====== Document extract ======
How many physical mechanisms for flight are there

The difference between buoyant lift and aerodynamic lift is static vs. dynamic. A lighter-than-air craft generates lift at a standstill, whereas a winged aircraft only generates lift with moving air. So I don’t think it’s particularly useful to try to explain both lift mechanisms in terms of the "same’ phenomenon.

Water does compress/rarefy when passing over a hydrofoil, but the density change is miniscule compared to the density changes associated with an airfoil generating an equal amount of lift. A density change/equilibrium argument would have to be very complicated to deal with that difference, whereas a fluid momentum transfer analysis handles things quite nicely.

Lifting bodies should work just fine in a hypothetical truly incompressible liquid.

The problem with this explanation is that for an airfoil, the lion’s share of lift is associated with the reduced pressure over the top of the wing, rather than the increased pressure on the bottom. Were this not so, aerodynamic stall would only cause a minor reduction in lift instead of a major one.

Well, sort of. That it is moving faster results in a difference in an effective pressure differential (due to angle of attack) giving rise to lift, but the essential condition is the difference in pressure; you could achieve the same effect by blowing high pressure air directly below the wing creating lift that is equivalent (in terms of effect) even though the wing has no net airflow.

There are really three mechanisms to atmospheric flight: There is aerodynamic lift (due to a flow separation and pressure differential over an aerofoil) in forward flight as in a conventional aircraft; direct thrust which has a positive net force vector through the flying body’s center-of-mass in the up direction; and buoyancy (a vehicle with a net mass which is less than the air it discplaces) as in a balloon or zepplin, or low enough mass to surface to be buoyed by dynamic air currents. Most flying objects have some combination of the first two in various modes of flight, and small insects may combine all three.
====== Data shown ======
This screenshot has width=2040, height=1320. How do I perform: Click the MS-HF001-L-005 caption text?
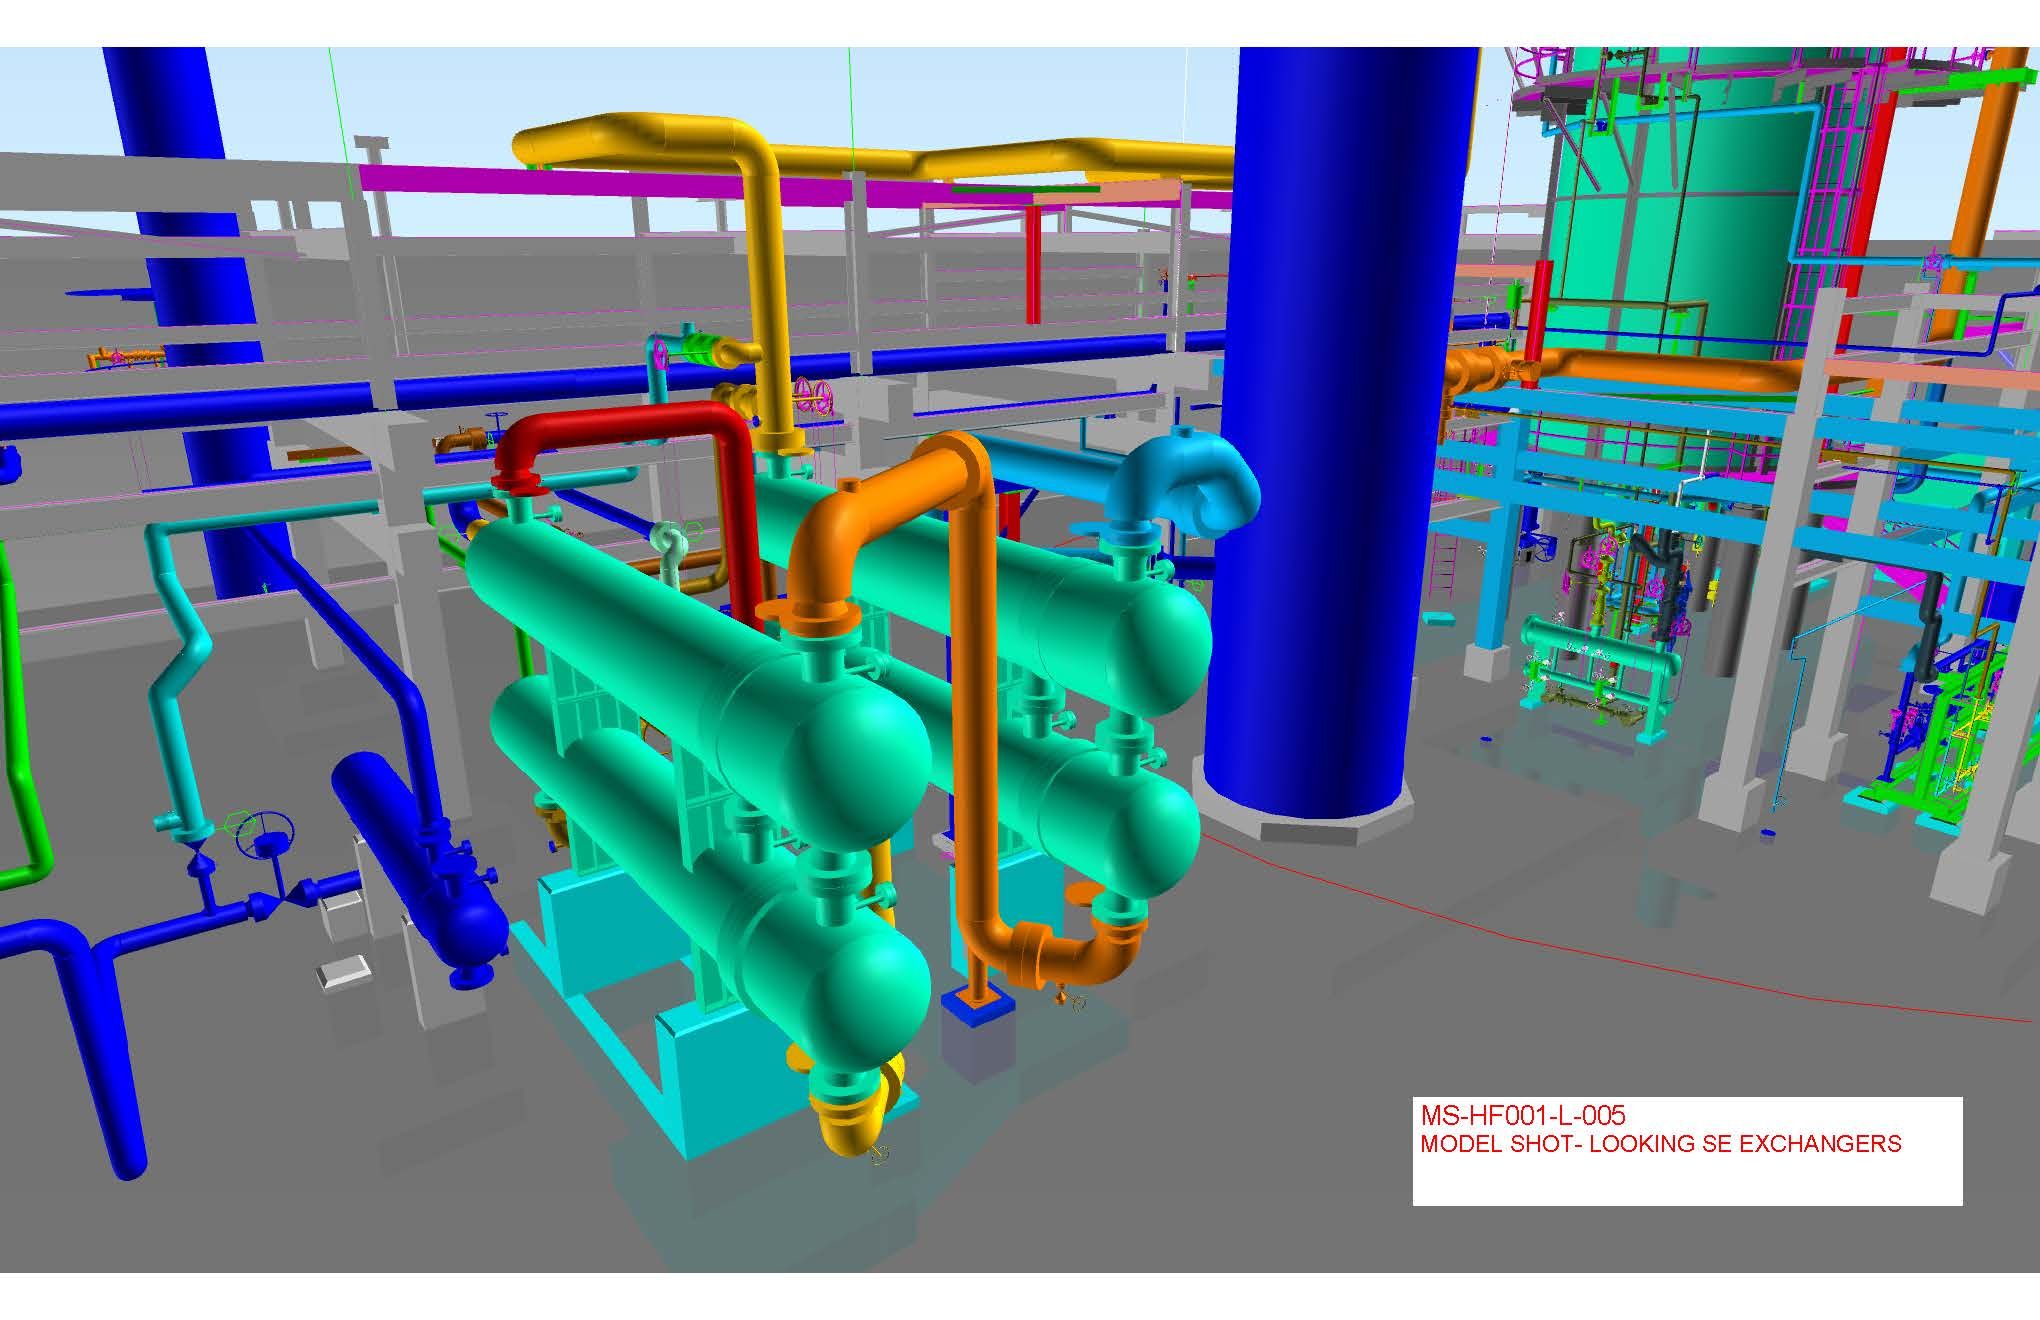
======
### Exercise requirements
**A)** List the mechanisms of atmospheric flight that the flight mechanisms text names.
**B)** Transcribe the flight mechanisms text from "The problem with" to "no net airflow.".
The data has nothing to do with the flight mechanisms text.

### Answers
**A)**
- Aerodynamic lift
- Direct thrust
- Buoyancy

**B)**
The problem with this explanation is that for an airfoil, the lion’s share of lift is associated with the reduced pressure over the top of the wing, rather than the increased pressure on the bottom. Were this not so, aerodynamic stall would only cause a minor reduction in lift instead of a major one.

Well, sort of. That it is moving faster results in a difference in an effective pressure differential (due to angle of attack) giving rise to lift, but the essential condition is the difference in pressure; you could achieve the same effect by blowing high pressure air directly below the wing creating lift that is equivalent (in terms of effect) even though the wing has no net airflow.